CONSIGNE A:
Reproduisez tel quel le passage de l'article sur le mari qui s'ouvre sur les mots contenant "MARI, s. m." et se referme sur "cérémonies de l’Église.".
CONSIGNE B:
Dans l'article sur le mari, quel livre et quel chapitre sont cités pour montrer que la femme serait sous la puissance de son mari ?
CONSIGNE C:
Écrivez la suite de l'article sur le mari, à partir de sa dernière phrase.

EXTRAIT À LIRE:
Le mari, selon l'Encyclopédie, 1780


MARI, s. m. (Jurisprudence) est celui qui est joint et uni à une femme par un lien qui de sa nature est indissoluble.
Cette première idée que nous donnons d'abord de la qualité de mari, est relative au mariage en général, considéré selon le droit des gens, et tel qu'il est en usage chez tous les peuples.
Parmi les chrétiens, un mari est celui qui est uni à une femme par un contrat civil, et avec les cérémonies de l’Église. 
Le mari est considéré comme le chef de sa femme, c'est-à-dire comme le maître de la société conjugale.
Cette puissance du mari sur sa femme est la plus ancienne de toutes, puisqu'elle a nécessairement précédé la puissance paternelle, celle des maîtres sur leurs serviteurs, et celle des princes sur leurs sujets.
Elle est fondée sur le droit divin ; car on lit dans la Genèse, chap. III, que Dieu dit à la femme qu'elle serait sous la puissance de son mari : « sub viri potestate eris, et ipse dominabitur tui ».

DONNÉES AFFICHÉES:
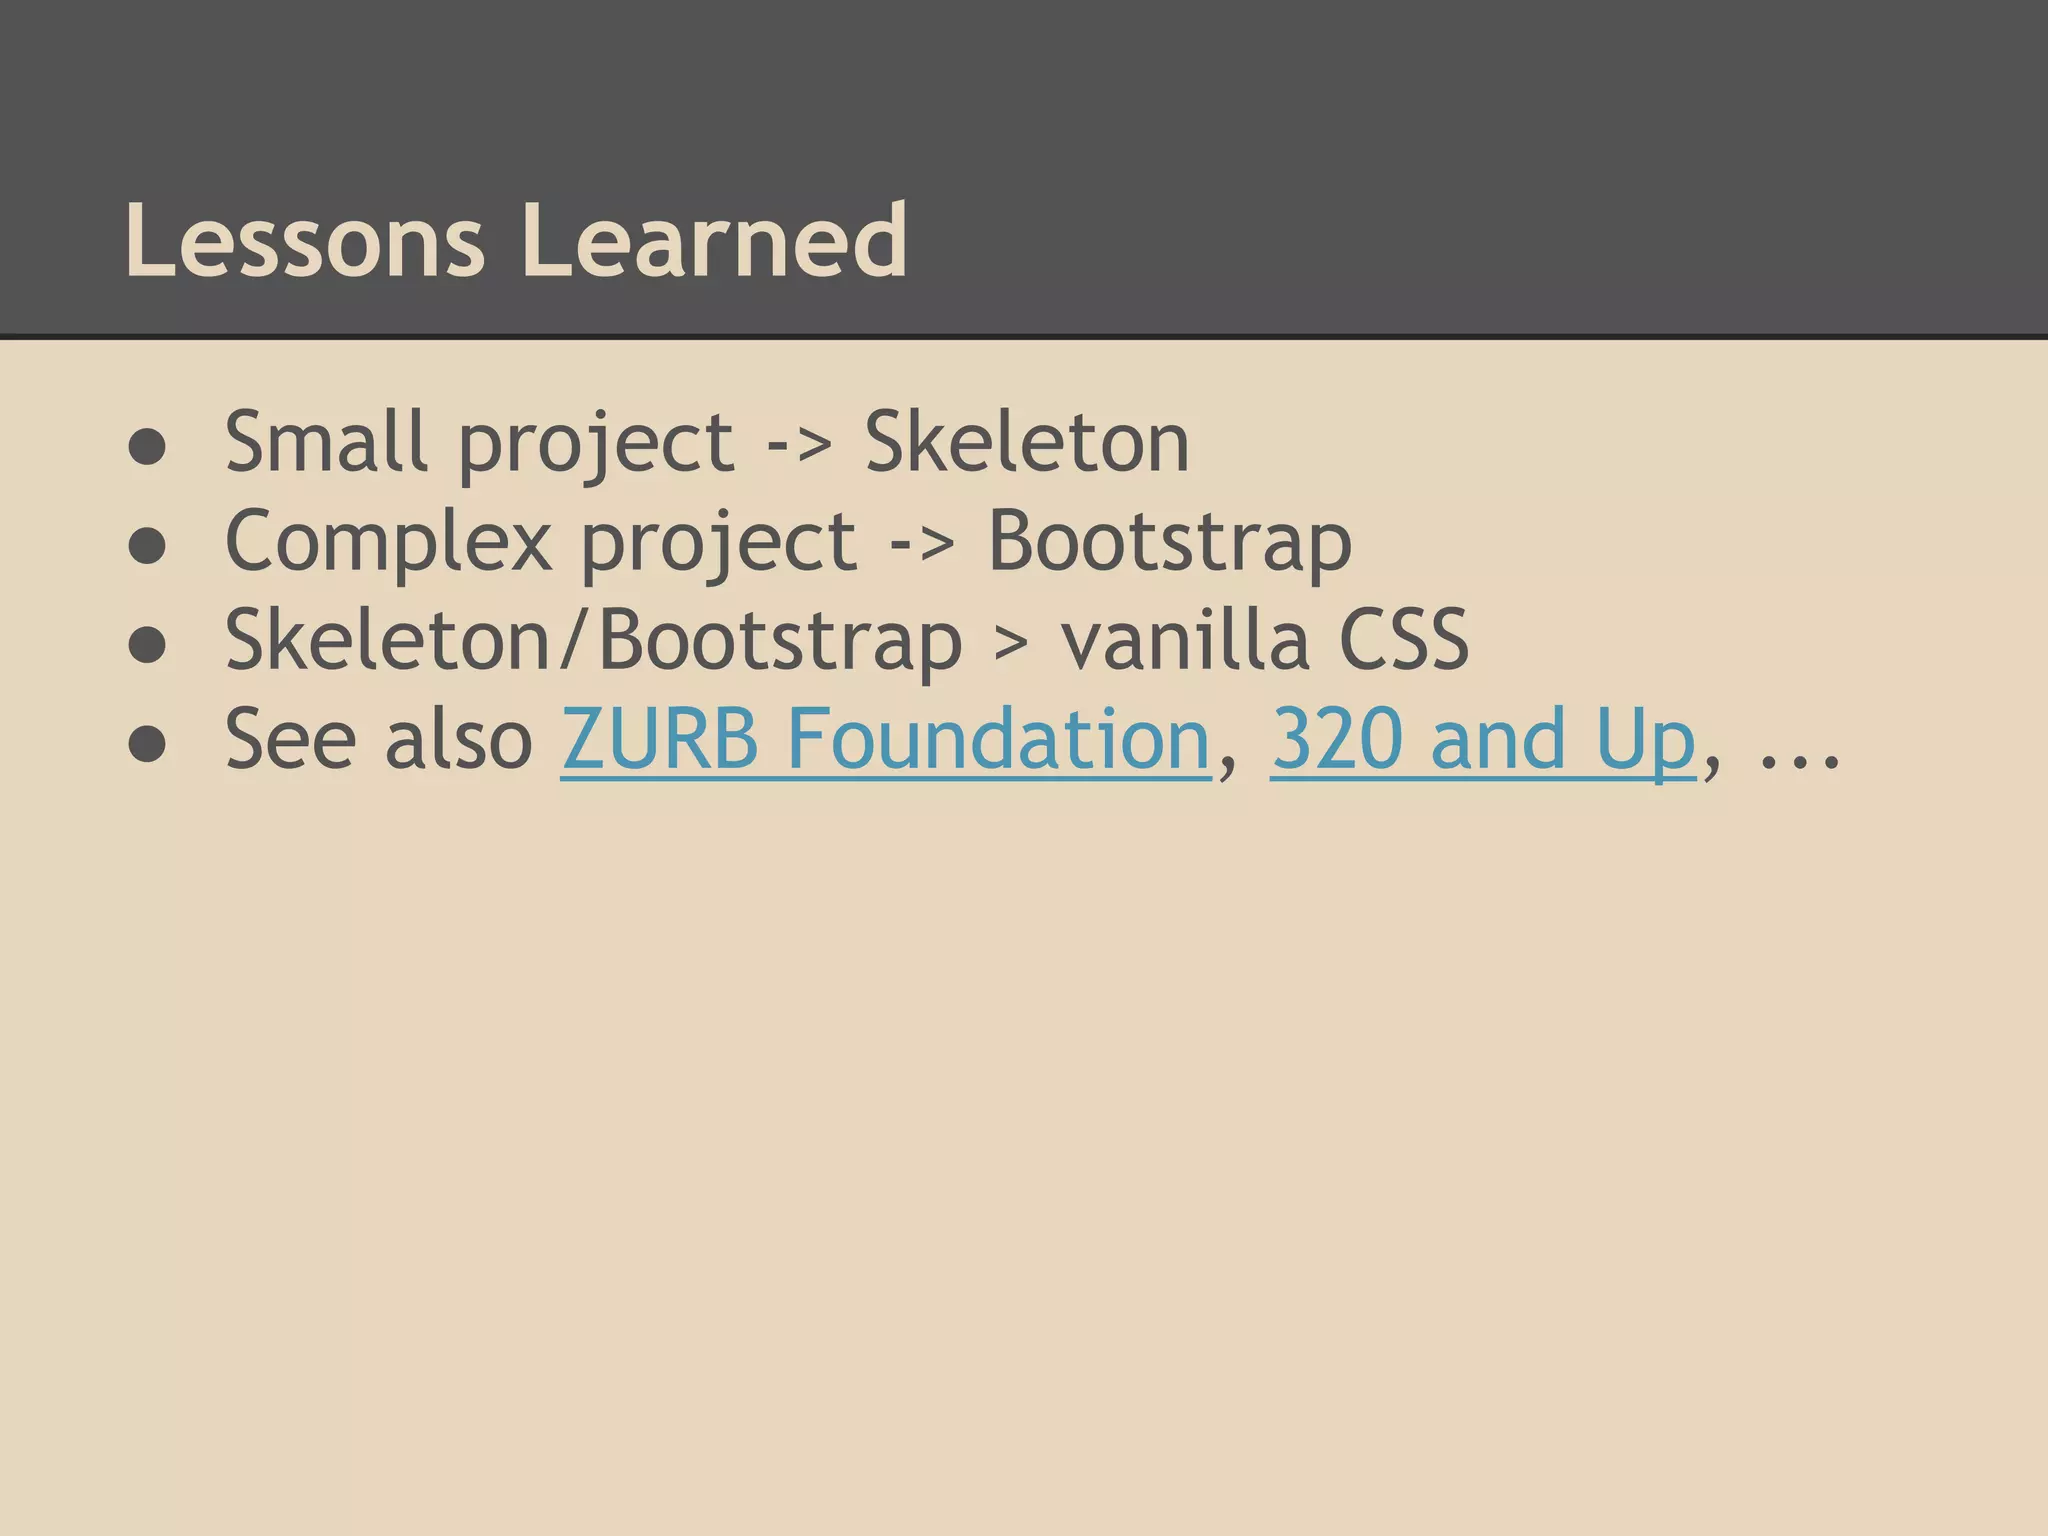Click the See also text

click(379, 739)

RÉPONSE FINALE A:
MARI, s. m. (Jurisprudence) est celui qui est joint et uni à une femme par un lien qui de sa nature est indissoluble.
Cette première idée que nous donnons d'abord de la qualité de mari, est relative au mariage en général, considéré selon le droit des gens, et tel qu'il est en usage chez tous les peuples.
Parmi les chrétiens, un mari est celui qui est uni à une femme par un contrat civil, et avec les cérémonies de l’Église.

RÉPONSE FINALE B:
La Genèse, chapitre III.

RÉPONSE FINALE C:
On lit aussi dans Esther, chap. I, qu'Assuérus ayant ordonné à ses eunuques d'amener devant lui Vasthi, et celle-ci ayant refusé et méprisé le commandement du roi son mari, Assuérus, grandement courroucé du mépris qu'elle avait fait de son invitation et de son autorité, interrogea les sages qui, suivant la coutume, étaient toujours auprès de lui, et par le conseil desquels il faisait toutes choses, parce qu'ils avaient la connaissance des lois et des coutumes des anciens. De ce nombre étaient sept princes qui gouvernaient les provinces des Perses et des Mèdes. Leur avant demandé quel jugement on devait prononcer contre Vasthi, l'un d'eux répondit, en présence du roi et de toute la Cour, que non-seulement Vasthi avait offensé le roi, mais aussi tous les princes et peuples qui étaient soumis à l'empire d'Assuérus ; que la conduite de la reine serait un exemple dangereux pour toutes les autres femmes, lesquelles ne tiendraient compte d'obéir à leurs maris ; que le roi devait rendre un édit qui serait déposé entre les lois du royaume, et qu'il ne serait pas permis de transgresser, portant que Vasthi serait répudiée, et la dignité de reine transférée à une autre qui en serait plus digne ; que ce jugement serait publié par tout l'empire, afin que toutes les femmes des grands, comme des petits, portassent honneur à leurs maris. Ce conseil fut goûté du roi et de toute la cour, et Assuérus fit écrire des lettres en diverses sortes de langues et de caractères, dans toutes les provinces de son empire, afin que tous ses sujets pussent les lire et les entendre, portant que les maris étaient chacun princes et seigneurs dans leurs maisons. Vasthi fut répudiée, et Esther mise à sa place.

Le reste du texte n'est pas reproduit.